There are still open questions regarding the use of OMA in clinical practice. Regional and personal experiences must be taken into account to answer these questions. The availability and access to the different drugs must be considered when opting for one or another treatment in patients with refractory CSU. Tools to assess disease control and activity should be used, but one tool may not fit all populations or types of practice (private, hospital, university, etc.). Regional and global experts meetings are fundamental to discuss and come up with answers to those not yet solved issues.

Conclusion

Since January 2017, a wealth of articles have been published on OMA in CSU, enhancing our knowledge on possible mechanisms of the drug in CSU, biomarkers for response, clinical responses in patients other than American and European, long-term outcomes and OMA use in special groups. Interestingly, the effect of OMA in CSU seems to lie in the non-soluble (cellular?) fraction, as post-omalizumab serum is still able to elicit a positive BHRA. For now, an accessible biomarker might be the ratio of the total serum IgE at baseline/after 4 weeks treatment. A 2-fold rise in total serum IgE indicates response is highly probable. As for the new clinical data, OMA is effective for CSU in patients in Latin America and the Far and Middle East. Concerning dose adjustments, investigators have shown that almost a third of their patients already respond with 150 mg monthly and of the non-responders to 300 mg monthly some might fare well with 150 mg every 2 weeks, while others need 450–600 mg every month. Also, OMA maintains its efficacy, even after interruption and re-treatment. Finally, after a year of treatment, a small fraction of patients can be taken off the drug, while others might stay controlled with intervals of 6–8 weeks or even 2–3 months.

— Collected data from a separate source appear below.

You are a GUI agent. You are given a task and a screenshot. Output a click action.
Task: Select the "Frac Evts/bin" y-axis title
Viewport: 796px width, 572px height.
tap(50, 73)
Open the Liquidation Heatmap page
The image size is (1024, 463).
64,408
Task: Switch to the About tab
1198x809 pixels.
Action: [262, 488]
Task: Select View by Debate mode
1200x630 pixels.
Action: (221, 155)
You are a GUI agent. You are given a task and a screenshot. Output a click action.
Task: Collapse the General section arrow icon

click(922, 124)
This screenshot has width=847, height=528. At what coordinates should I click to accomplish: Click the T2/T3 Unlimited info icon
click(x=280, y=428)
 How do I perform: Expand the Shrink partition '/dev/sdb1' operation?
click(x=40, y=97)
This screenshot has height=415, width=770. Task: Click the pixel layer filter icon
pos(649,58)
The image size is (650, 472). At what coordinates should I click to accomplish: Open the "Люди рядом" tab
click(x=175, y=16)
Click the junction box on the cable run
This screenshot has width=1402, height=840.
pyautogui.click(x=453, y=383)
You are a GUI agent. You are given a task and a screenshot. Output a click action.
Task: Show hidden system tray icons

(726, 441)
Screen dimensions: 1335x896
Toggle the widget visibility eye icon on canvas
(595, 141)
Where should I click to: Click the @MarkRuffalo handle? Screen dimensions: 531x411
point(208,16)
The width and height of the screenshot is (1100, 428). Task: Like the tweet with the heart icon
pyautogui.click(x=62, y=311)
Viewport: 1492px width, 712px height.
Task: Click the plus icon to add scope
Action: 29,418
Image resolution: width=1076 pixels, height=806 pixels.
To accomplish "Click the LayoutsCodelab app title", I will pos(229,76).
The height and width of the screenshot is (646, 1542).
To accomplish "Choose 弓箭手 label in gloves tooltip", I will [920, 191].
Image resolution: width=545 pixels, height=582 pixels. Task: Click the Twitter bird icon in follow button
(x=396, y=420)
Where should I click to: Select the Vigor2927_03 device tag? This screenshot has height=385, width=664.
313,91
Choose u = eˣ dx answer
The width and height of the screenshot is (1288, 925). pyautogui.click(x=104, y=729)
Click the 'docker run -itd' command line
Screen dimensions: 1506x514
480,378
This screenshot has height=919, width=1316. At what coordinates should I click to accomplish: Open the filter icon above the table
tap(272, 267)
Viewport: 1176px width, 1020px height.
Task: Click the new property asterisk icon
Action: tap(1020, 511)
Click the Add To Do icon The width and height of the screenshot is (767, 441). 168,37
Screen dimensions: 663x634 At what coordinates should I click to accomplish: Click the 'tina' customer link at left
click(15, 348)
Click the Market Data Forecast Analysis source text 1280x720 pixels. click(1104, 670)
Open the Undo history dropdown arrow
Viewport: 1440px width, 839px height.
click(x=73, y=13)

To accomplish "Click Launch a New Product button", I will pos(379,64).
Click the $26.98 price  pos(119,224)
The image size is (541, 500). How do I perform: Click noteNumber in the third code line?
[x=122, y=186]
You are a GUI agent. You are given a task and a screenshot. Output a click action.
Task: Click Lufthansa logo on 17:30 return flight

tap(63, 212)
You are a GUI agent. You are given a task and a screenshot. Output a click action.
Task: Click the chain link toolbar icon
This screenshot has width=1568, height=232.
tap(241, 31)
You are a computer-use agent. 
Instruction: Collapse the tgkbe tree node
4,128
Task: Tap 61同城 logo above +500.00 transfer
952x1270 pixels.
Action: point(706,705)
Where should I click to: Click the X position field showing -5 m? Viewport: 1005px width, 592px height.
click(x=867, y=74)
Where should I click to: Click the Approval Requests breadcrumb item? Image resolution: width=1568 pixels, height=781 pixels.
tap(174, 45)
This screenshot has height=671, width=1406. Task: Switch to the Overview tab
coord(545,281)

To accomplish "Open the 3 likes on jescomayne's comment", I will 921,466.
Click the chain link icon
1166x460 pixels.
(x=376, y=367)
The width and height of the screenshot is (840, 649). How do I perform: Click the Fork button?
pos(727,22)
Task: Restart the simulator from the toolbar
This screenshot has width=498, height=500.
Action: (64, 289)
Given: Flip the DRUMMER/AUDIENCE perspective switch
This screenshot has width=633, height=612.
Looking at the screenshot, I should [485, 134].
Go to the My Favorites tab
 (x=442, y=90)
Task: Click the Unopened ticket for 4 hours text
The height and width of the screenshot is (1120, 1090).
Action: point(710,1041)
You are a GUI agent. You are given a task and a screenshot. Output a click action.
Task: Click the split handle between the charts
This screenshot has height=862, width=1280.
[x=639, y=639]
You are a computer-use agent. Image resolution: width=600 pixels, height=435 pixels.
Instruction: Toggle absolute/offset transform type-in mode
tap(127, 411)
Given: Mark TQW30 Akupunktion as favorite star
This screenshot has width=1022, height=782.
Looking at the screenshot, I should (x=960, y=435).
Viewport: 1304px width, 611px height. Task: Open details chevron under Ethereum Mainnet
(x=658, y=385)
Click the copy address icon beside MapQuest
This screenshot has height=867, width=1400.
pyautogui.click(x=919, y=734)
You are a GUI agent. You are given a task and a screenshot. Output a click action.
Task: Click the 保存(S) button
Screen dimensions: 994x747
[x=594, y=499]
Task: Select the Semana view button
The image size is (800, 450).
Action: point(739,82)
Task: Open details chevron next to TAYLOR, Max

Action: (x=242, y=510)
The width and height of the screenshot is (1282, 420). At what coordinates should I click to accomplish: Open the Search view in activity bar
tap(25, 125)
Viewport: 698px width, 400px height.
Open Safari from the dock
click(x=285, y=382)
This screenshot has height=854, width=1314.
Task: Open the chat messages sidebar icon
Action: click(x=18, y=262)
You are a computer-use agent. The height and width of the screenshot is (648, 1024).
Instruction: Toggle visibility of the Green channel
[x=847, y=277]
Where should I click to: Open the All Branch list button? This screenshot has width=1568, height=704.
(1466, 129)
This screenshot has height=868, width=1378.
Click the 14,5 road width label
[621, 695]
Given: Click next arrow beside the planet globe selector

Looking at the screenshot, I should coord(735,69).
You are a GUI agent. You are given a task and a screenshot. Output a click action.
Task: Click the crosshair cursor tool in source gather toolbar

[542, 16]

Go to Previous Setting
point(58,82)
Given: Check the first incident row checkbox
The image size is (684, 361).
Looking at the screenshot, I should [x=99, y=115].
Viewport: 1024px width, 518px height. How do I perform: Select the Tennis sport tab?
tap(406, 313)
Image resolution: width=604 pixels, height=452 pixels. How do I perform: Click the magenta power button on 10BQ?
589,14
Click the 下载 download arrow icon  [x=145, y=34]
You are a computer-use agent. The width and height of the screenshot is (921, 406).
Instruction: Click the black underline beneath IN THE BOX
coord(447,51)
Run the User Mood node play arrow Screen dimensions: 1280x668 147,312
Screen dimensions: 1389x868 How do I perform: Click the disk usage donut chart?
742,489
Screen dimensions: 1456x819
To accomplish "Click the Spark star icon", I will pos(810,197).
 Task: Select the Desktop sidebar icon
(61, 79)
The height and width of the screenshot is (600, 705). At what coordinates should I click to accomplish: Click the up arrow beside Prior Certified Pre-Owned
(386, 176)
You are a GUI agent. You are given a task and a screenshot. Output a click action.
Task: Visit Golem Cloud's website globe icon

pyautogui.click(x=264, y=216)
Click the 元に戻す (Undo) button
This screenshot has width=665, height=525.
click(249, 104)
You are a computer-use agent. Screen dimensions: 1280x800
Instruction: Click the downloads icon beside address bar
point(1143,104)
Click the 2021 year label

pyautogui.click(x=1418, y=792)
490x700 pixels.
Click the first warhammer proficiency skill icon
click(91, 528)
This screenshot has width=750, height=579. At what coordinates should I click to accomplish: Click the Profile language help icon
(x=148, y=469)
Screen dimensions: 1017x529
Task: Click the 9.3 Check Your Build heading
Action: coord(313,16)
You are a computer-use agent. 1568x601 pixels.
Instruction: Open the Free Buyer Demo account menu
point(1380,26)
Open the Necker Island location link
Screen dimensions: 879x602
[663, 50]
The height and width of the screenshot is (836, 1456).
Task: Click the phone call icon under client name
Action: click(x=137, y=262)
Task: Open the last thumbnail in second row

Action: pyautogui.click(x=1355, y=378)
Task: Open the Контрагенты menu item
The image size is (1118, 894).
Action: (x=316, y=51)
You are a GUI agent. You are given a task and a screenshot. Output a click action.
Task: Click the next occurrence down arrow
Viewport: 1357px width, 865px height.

There are now some promising efficacy and safety reports on OMA in pregnant patients with CSU, elderly patients and patients with HIV infection and CSU, patients with CSU and angioedema and CindU patients. Cases of anaphylaxis due to OMA keep on being reported, but they are extremely rare. With growing evidence and experience in the use of OMA in CSU, this treatment is now also being included in several local urticaria guidelines.

The reviewers are positive that even more interesting data will be published on OMA in CSU for ears to come which will continue to enhance our knowledge on the drug and the disease.